━━ SOURCE EXCERPT ━━
Lovely maps. Look at all those vertical, horizontal and temporal temperature gradients. Calculating the Ocean Heat Content accurately must be a challenge.

Admad
November 14, 2013 5:45 am

That crook shouldn’t be doing anything except watchin’ the walls of his cell.

hunter
November 14, 2013 5:45 am

Does anyone actually think that cyclones do not draw on energy from deeper than a few meters?
Cyclone energy is on the order of megatons per minute. Do AGW fanatics think that cyclones have not always drawn on all the potential energy available?
It is mind boggling that it is even an issue.
This typhoon was not unique, not behaving in any sort of new way from the millions of years of cyclones that have occurred. AGW believers seem more and more to be the sort of people who would travel across the country to see the Blessed Mother in a tortilla.

Bloke down the pub
November 14, 2013 6:03 am

Never let a good tragedy go to waste.

tadchem
November 14, 2013 6:07 am

The difference between a scientist and an activist: a scientist surveys the trail of evidence and follows it to the cause; the activist follows the cause and gathers anecdotal evidence on the way.

Editor
November 14, 2013 6:31 am

hunter says:
November 14, 2013 at 5:45 am

Does anyone actually think that cyclones do not draw on energy from deeper than a few meters?

Oh absolutely. However, it’s the surface temps that lead to storm formation, once the storm gets going wind can mix in the the water below. However, I have no idea how deep the mixed column can be. 100m seems too much in open ocean, I’ll defer to Ryan Maue for that answer.

ferd berple
November 14, 2013 6:32 am

The longer we keep records, the more likely those records will be broken. It doesn’t mean that nature is changing. It means we have been keeping records longer.
━━━
━━ SUPPLIED DATA ━━
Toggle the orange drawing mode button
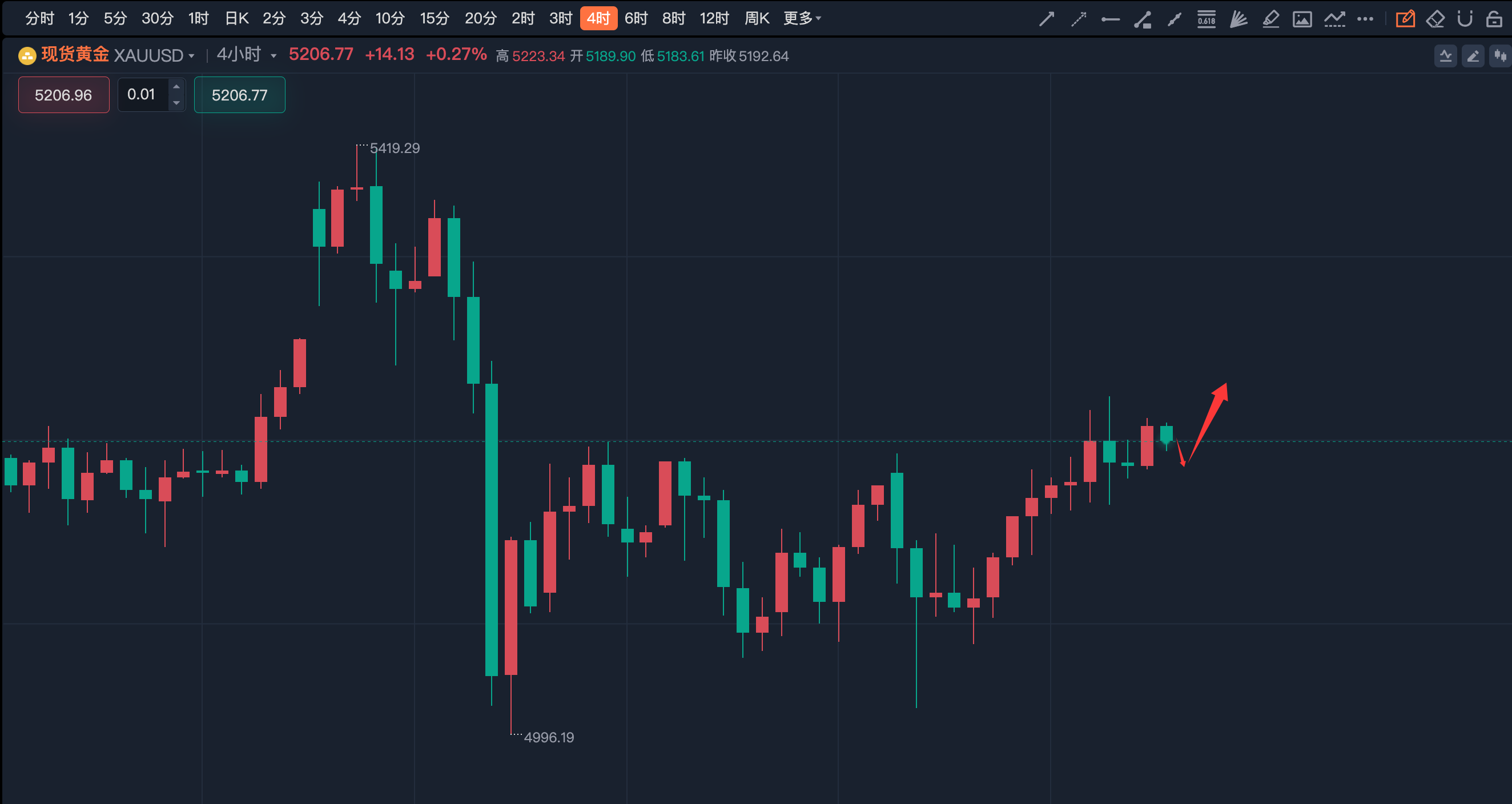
━━━
━━ SUPPLIED DATA ━━
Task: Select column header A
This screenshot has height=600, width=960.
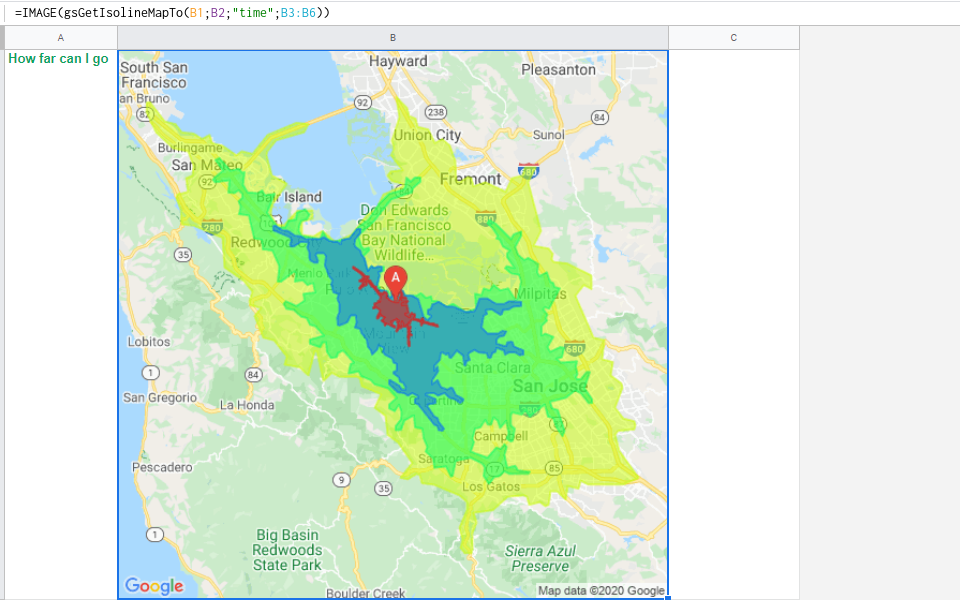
━━━
◆ STATED PROBLEM 1
List every commenter name in the comment thread, each once, in the order in which it first appears.
◆ STATED PROBLEM 2
In the comment thread, the commenter ferd berple explains why records are more likely to be broken over time. Using that comment, state the reason given and what the commenter says it does not mean.

◆ WRITTEN REPLY 1
Admad, hunter, Bloke down the pub, tadchem, Editor, ferd berple

◆ WRITTEN REPLY 2
The longer records are kept, the more likely it is that those records will be broken. According to the comment, this does not mean that nature is changing. It only means that records have been kept for longer.